Suggested ’08 Summer/Fall Reading

It’s been awhile since I’ve done one of my Pointblank Booklists of top 10 choices of the most informative (in my humble opinion) reading. Most of the entries are new to the list, there are 3 from the previous list that I feel still warrant urgent reading (9,4 & 1). 2 of the authors are psychiatrists and 1 is a psychologist (not that I’m implying anything). You can save by ordering one or more of these books from my man Curtis at Moodmakers Books in Rochester; WNY’s only black owned bookstore. Just call 585-271-7010 and tell him I referred you. If he doesn’t have it now he can order it for you. Of course if no answer leave a message.

10-New-ObamaNation: Leftist Politics and the Cult of Personality-Jerome R. Corsi Ph.D: This guy hates Barack Obama, but his research will probably help inspire you to vote for him. His book and radio interviews show Obama may be blacker than many blacks believe he is. No doubt written to scare whites, but buy it anyway.

9-Medical Apartheid: The Dark History of medical experimentation on black Americans from colonial times to present-Harriet Washington: The book I refuse to allow you to miss. Meticulously researched account, 500-pages (glossary 50 pages-long) of tireless, devious, white experimentation on blacks since colonialism, to the modern health care disparities.

8-Ass Backwards: A black police officer’s hatred for inner city criminals and their enablers-Kodiak: The title is just a summary of the way this black undercover cop sees urban youth, racist co-workers and the people who protect both..

7-Falling Through the Crack-Betty Jean Grant-Best known in Upstate NY as a Buffalo politician and hands-on activist, Mrs. Grant’s poetry takes no prisoners on the state of Black America (especially Buffalo) and praises great black women from Harriet to Horne (Cariol) to those four little girls. Read “Southern Style BBQ,” “The Red Mud of Tennessee,” and “Afrika Town.”

6-Black Inventors-Keith C. Holms History’s great black inventors from Africa to America.

5-A Human Being Died That Night-Pumla Gobodo Madikizela: A South African psychologist memoirs, she goes behind bars to interview a commander of a death squad who is serving a 212-year sentence for crimes committed during the Apartheid era.

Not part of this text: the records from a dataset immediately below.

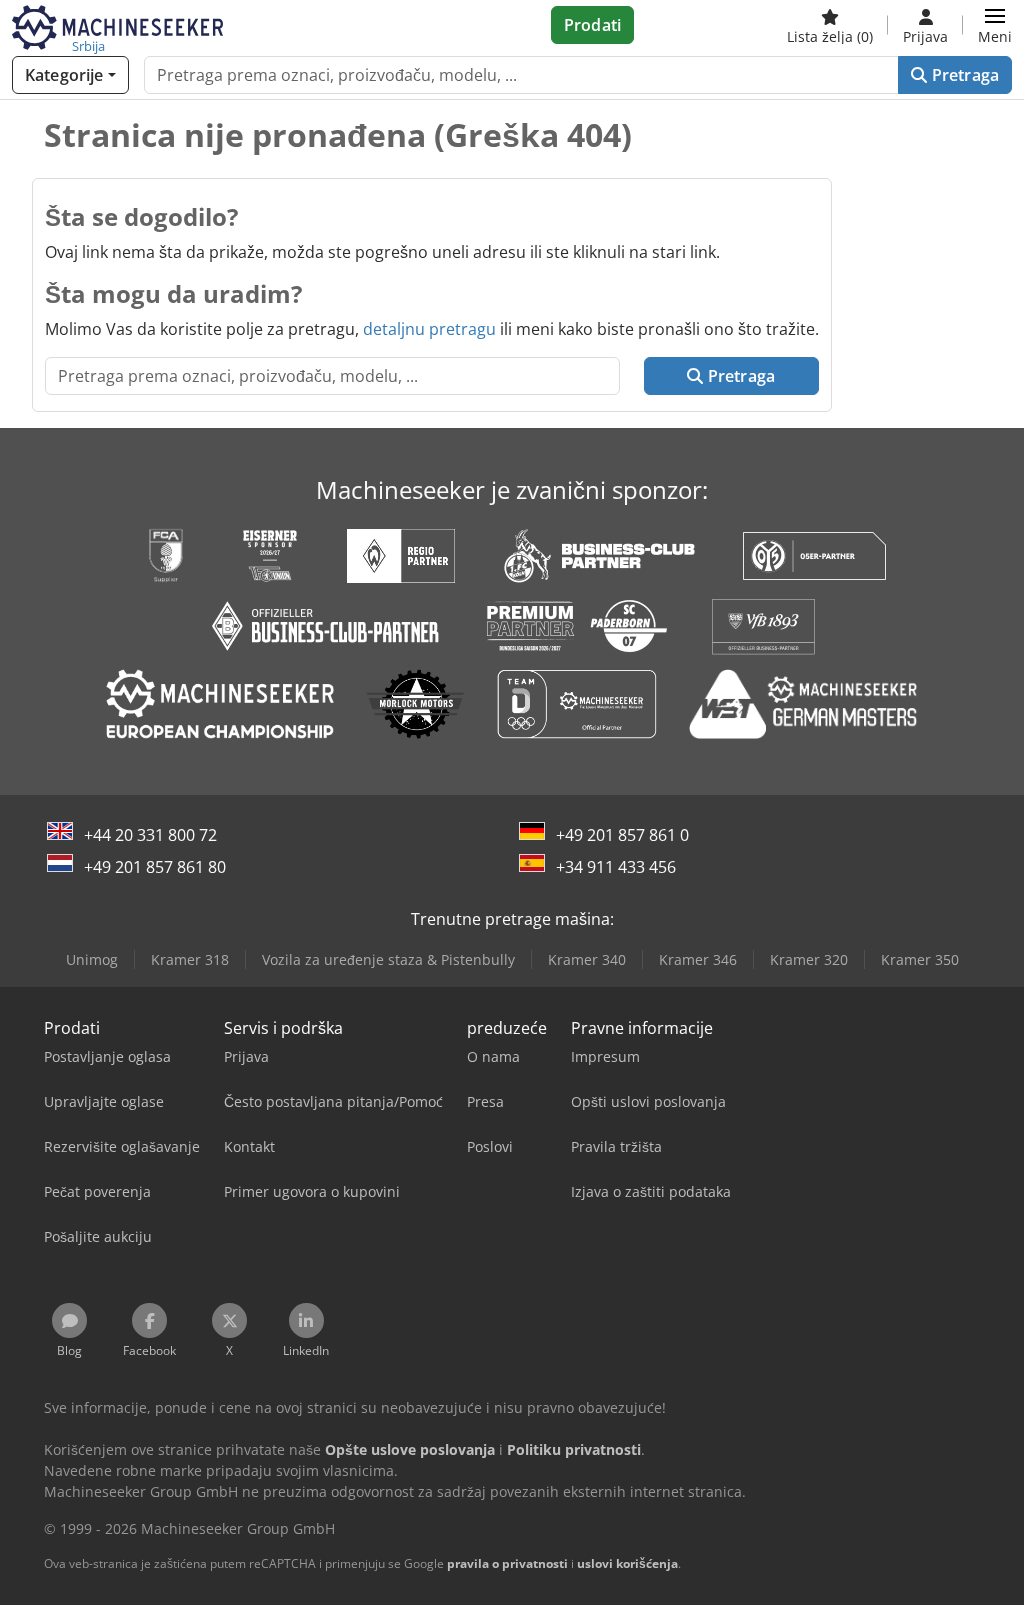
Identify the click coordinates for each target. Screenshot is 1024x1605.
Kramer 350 (920, 959)
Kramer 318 (190, 959)
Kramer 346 (698, 959)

4-Classic-The Mis-Education of the Negroe-Carter G. Woodson: An ’06 reprint by H. Khalif Khalifah. Even back in 1933 our great educator on black history saw where we were heading: “It has been said the Negroes do not connect morals with religion. The historian would like to know what race or nation does such a thing.”

3-Mandela: The authorized portrait. Edited by Mac Maharaj & Ahmed Kathrada. The former South African political prisoner/South African President gives us some more notes along with a little help from his friends. A must have in the year of his 90th birthday.

2-Classic-Racial Matters: The FBI’s secret file on black America:-Kenneth O’Reilly. Imagine an O’Reilly that knows what he’s talking about. Chapter-1 reads: “For better or for worse the history of the FBI and the history of black America have been linked together almost from the Bureau’s beginning in 1908… The Bureau’s decision to avoid protecting civil rights and to spy on blacks were more in reaction to directives from the White House and the Justice Department than results from it’s own policy.” During the Bush era you have witnessed an across-the-board shutdown of the FBI, the Department of Justice and other government agencies toward any willingness to correct injustice more than ever, especially when it has to do with black and white. O’Reilly’s book tracks this dangerous mandate to spy and meddle into the affairs of the blacks.

1-Classic-The Isis Papers: The keys to the colors-Dr. Frances Cress Welsing: This clinical psychiatrist started writing this book in the early ‘70’s during a time when black men on TV were wearing women’s cloths, talking like children, or portrayed as thugs. Hey that sounds like today. This sister breaks down the true origin of whites and slick ways black men refuse to face racism. More relevant today than ever before.